David Cameron’s administration is keen for BP to remain a British company, and is understood to be sceptical about any takeover – whether from an overseas or national competitor; a government spokesperson states “it is in our national interest to have British companies competing and succeeding at home and abroad.”
Earlier this month, Royal Dutch Shell acquired competitor BG Group for £47bn in one of the largest corporate transactions ever; the move caused speculation among analysts of further consolidation in the oil and gas sector to come. BP, perceived as weak by some due to the Gulf of Mexico oil spill five years ago, is speculated to be a prime target for cash-rich overseas majors (such as ExxonMobil).
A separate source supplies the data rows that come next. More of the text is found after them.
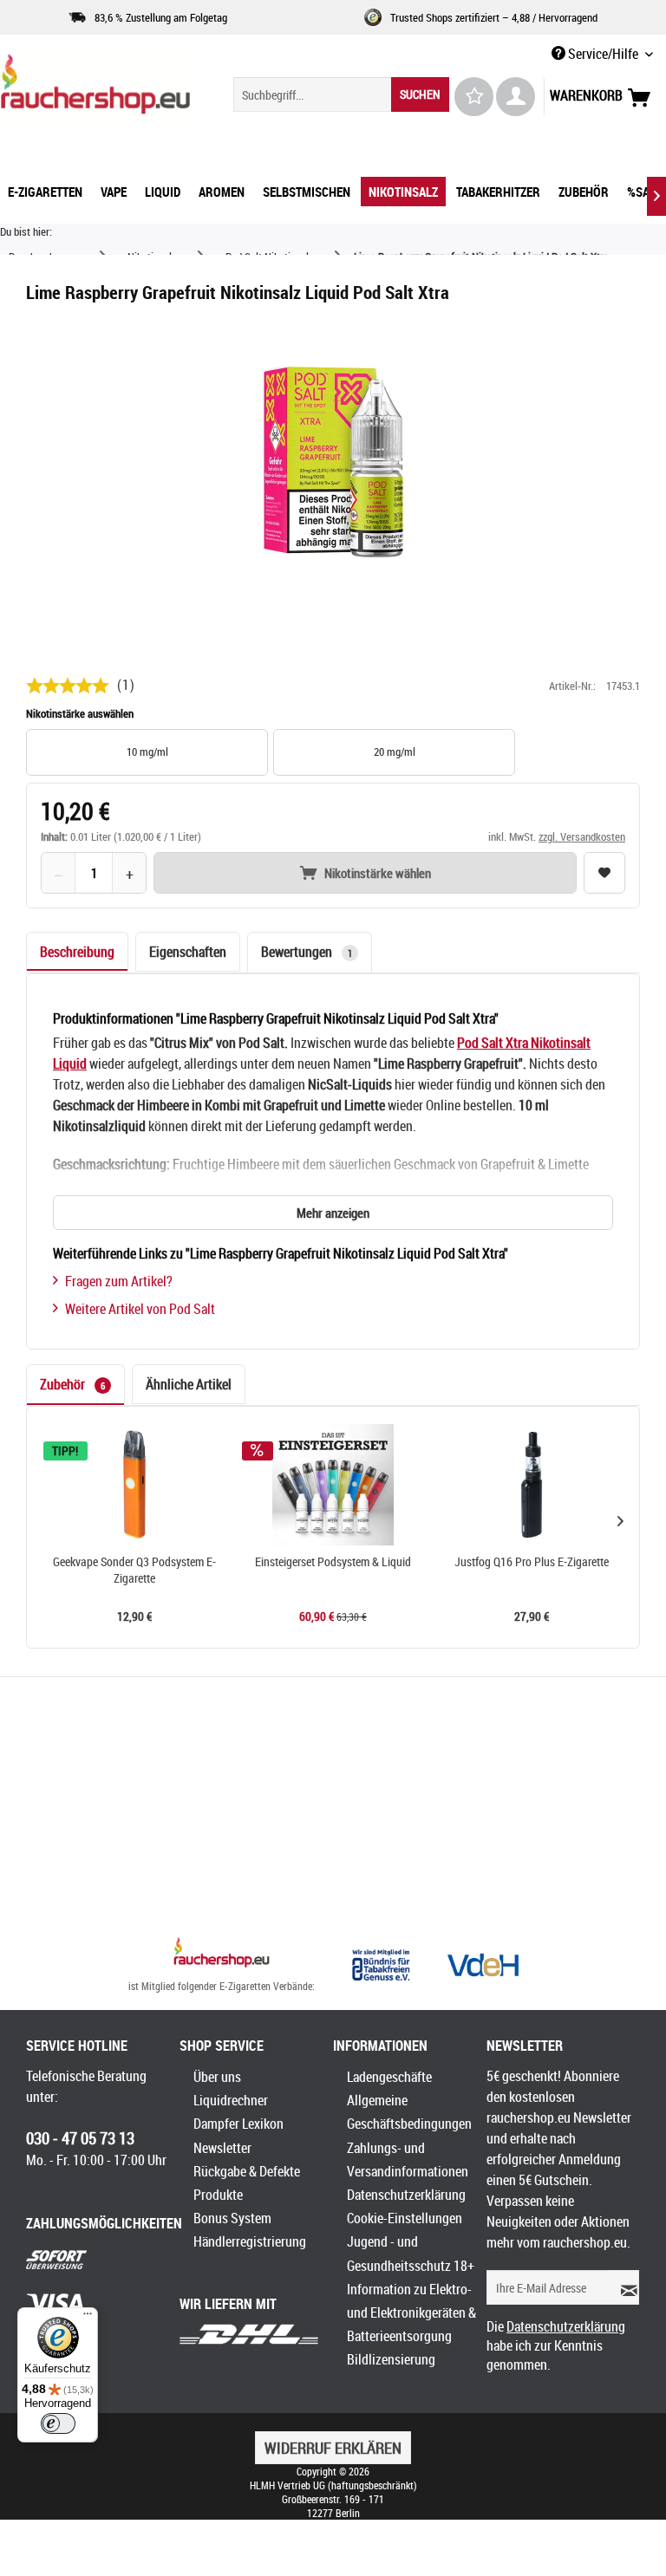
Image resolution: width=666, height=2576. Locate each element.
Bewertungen (306, 951)
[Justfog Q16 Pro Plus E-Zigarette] (531, 1484)
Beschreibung (77, 951)
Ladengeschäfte (389, 2076)
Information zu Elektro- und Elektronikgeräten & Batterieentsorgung (411, 2312)
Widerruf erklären (333, 2447)
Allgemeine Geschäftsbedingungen (409, 2112)
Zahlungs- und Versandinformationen (407, 2159)
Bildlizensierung (391, 2359)
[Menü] (87, 2317)
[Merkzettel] (473, 96)
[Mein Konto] (515, 96)
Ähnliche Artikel (189, 1384)
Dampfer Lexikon (238, 2123)
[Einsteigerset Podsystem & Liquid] (333, 1484)
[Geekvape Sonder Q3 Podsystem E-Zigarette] (134, 1484)
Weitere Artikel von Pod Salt (140, 1308)
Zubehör (72, 1384)
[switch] (58, 2423)
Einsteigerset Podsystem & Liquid (333, 1562)
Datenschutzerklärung (406, 2194)
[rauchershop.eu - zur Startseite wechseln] (95, 88)
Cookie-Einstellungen (404, 2218)
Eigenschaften (187, 951)
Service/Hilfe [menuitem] (603, 53)
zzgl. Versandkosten (582, 836)
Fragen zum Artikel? (119, 1281)
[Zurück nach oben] (221, 1954)
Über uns (217, 2076)
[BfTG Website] (380, 1965)
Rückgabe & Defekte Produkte (246, 2183)
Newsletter (222, 2147)
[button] (620, 1520)
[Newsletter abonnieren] (624, 2287)
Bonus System (232, 2218)
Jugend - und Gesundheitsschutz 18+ (410, 2253)
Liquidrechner (230, 2100)
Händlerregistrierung (249, 2241)
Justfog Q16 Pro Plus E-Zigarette (531, 1562)
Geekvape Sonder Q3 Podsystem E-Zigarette (134, 1570)
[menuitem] (341, 94)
While the government wants the UK to maintain at least two major global oil companies, at present there is little that can be done officially to prevent a takeover; five years ago, when BP shares fell dramatically following the Gulf of Mexico spill, the government investigated the issue, but few possible countermeasures were forthcoming.
Nonetheless, the investigation did suggest that the best way of disincentivising prospective buyers (whether national or international) was for the Secretary of State for Energy and Climate Change to retain exploration licence approval; in the event of a takeover, the Secretary of State could threaten to veto applications made by a future owner.
The government, however, may be overestimating BP’s attractions; problems within the company itself may be more than sufficient to put off a prospective bidder: “Ongoing liabilities, together with a heavy exposure to sanctions-hit Russia, are major deterrents for any potential hostile bid for the company,” believes Dmitry Zhdannikov of Reuters.
BP have repeatedly declined to comment on the story; but on Sunday chief executive Bob Dudley informed CNBC that BP hadn’t been approached by any purchasers. The prospect of a BP sale could well be a red herring.